Emit the data below verbatim, stripping out any pictures.
= = = = = = =
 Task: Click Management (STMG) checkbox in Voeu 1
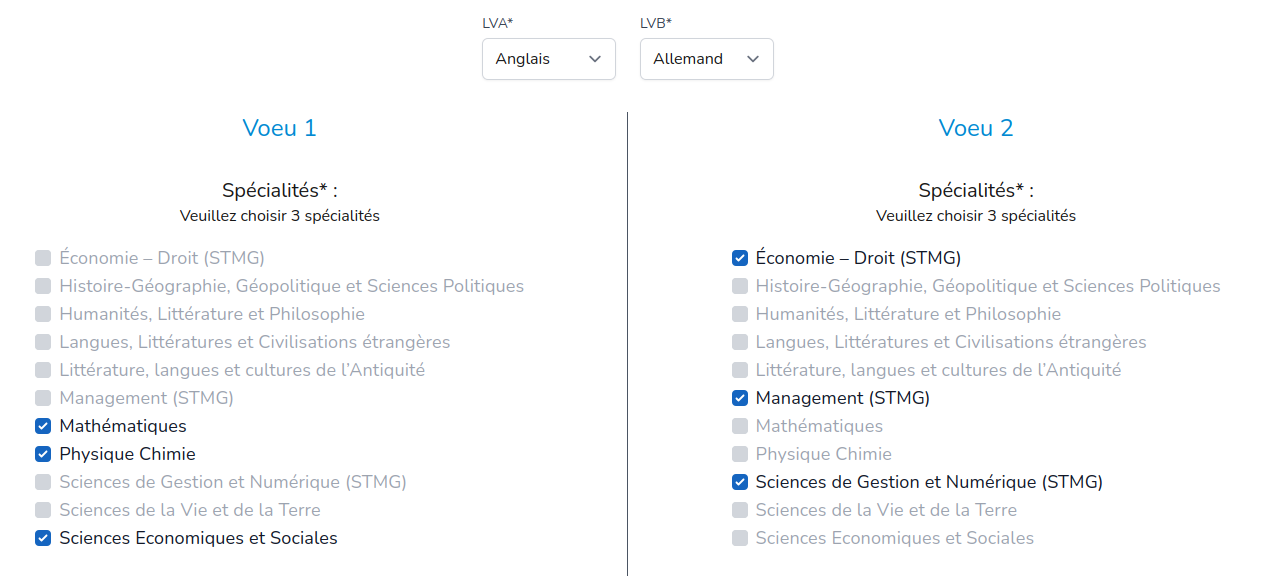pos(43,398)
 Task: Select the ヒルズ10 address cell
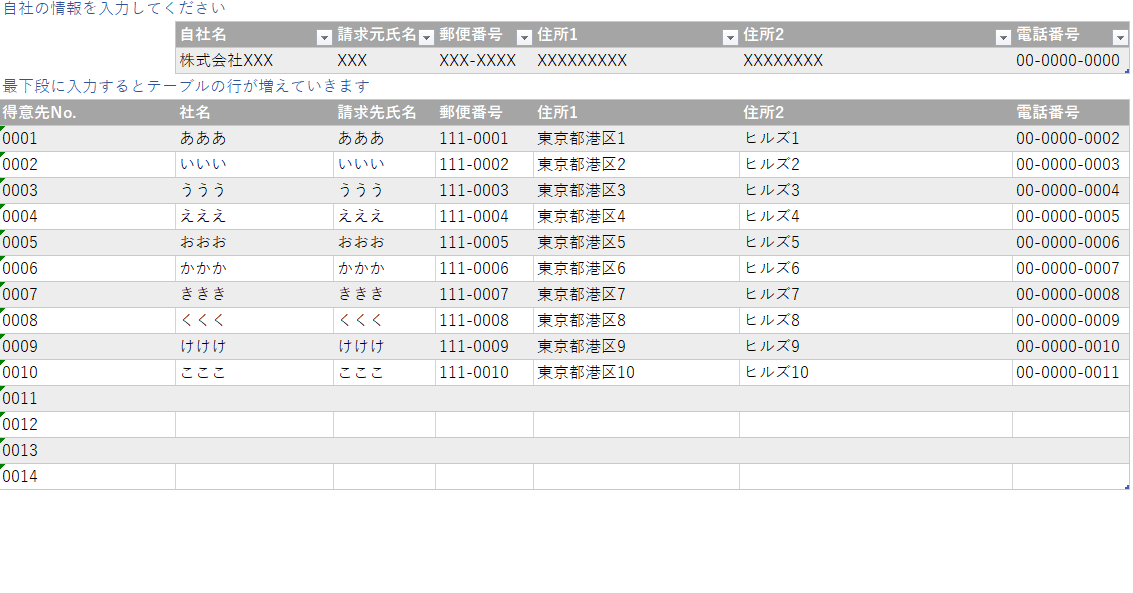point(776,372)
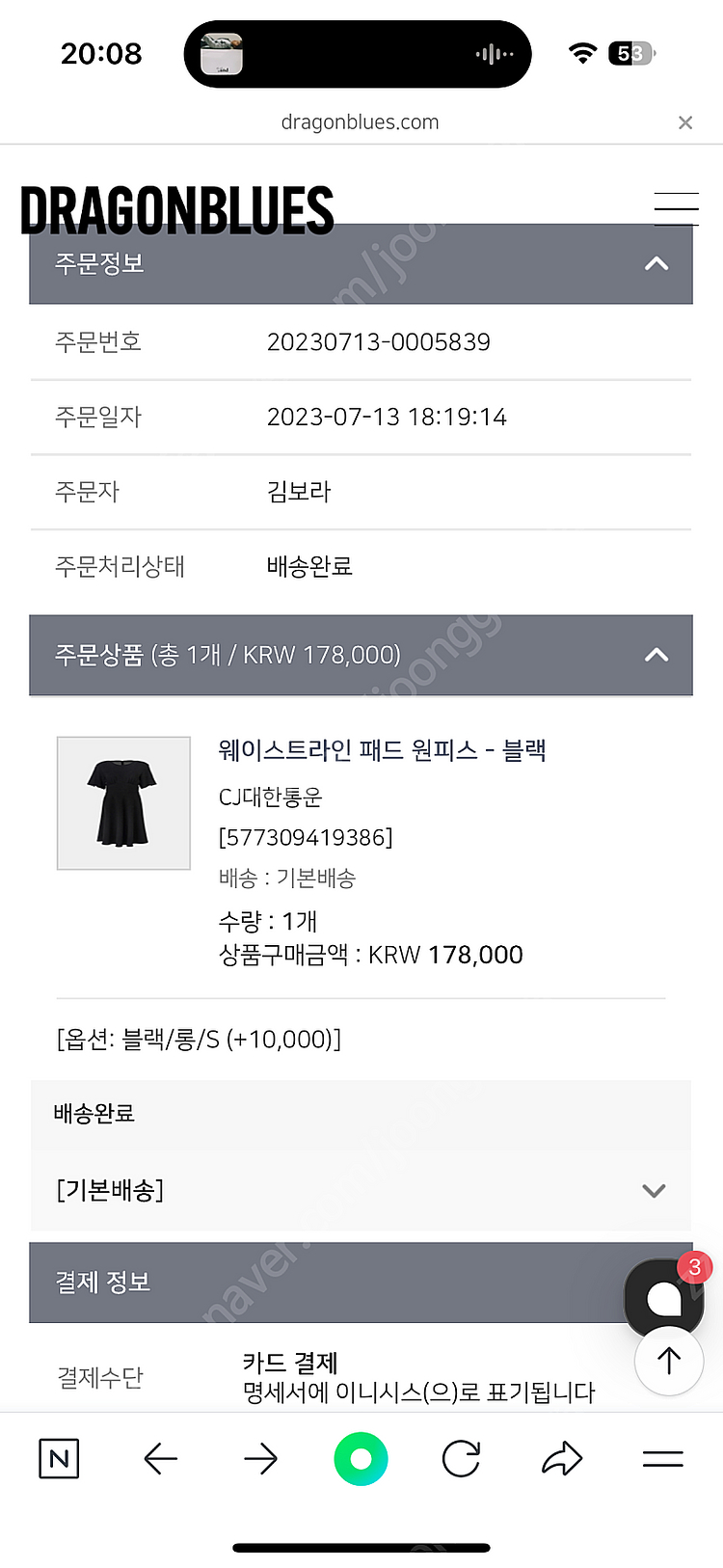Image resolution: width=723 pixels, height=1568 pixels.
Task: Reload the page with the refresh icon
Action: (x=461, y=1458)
= = = = = = =
# PROBLEM SOLUTION
 Task: Click Management (STMG) checkbox in Voeu 1
pos(43,398)
 Task: Select the ヒルズ10 address cell
point(776,372)
Image resolution: width=723 pixels, height=1568 pixels.
Task: Reload the page with the refresh icon
Action: (x=461, y=1458)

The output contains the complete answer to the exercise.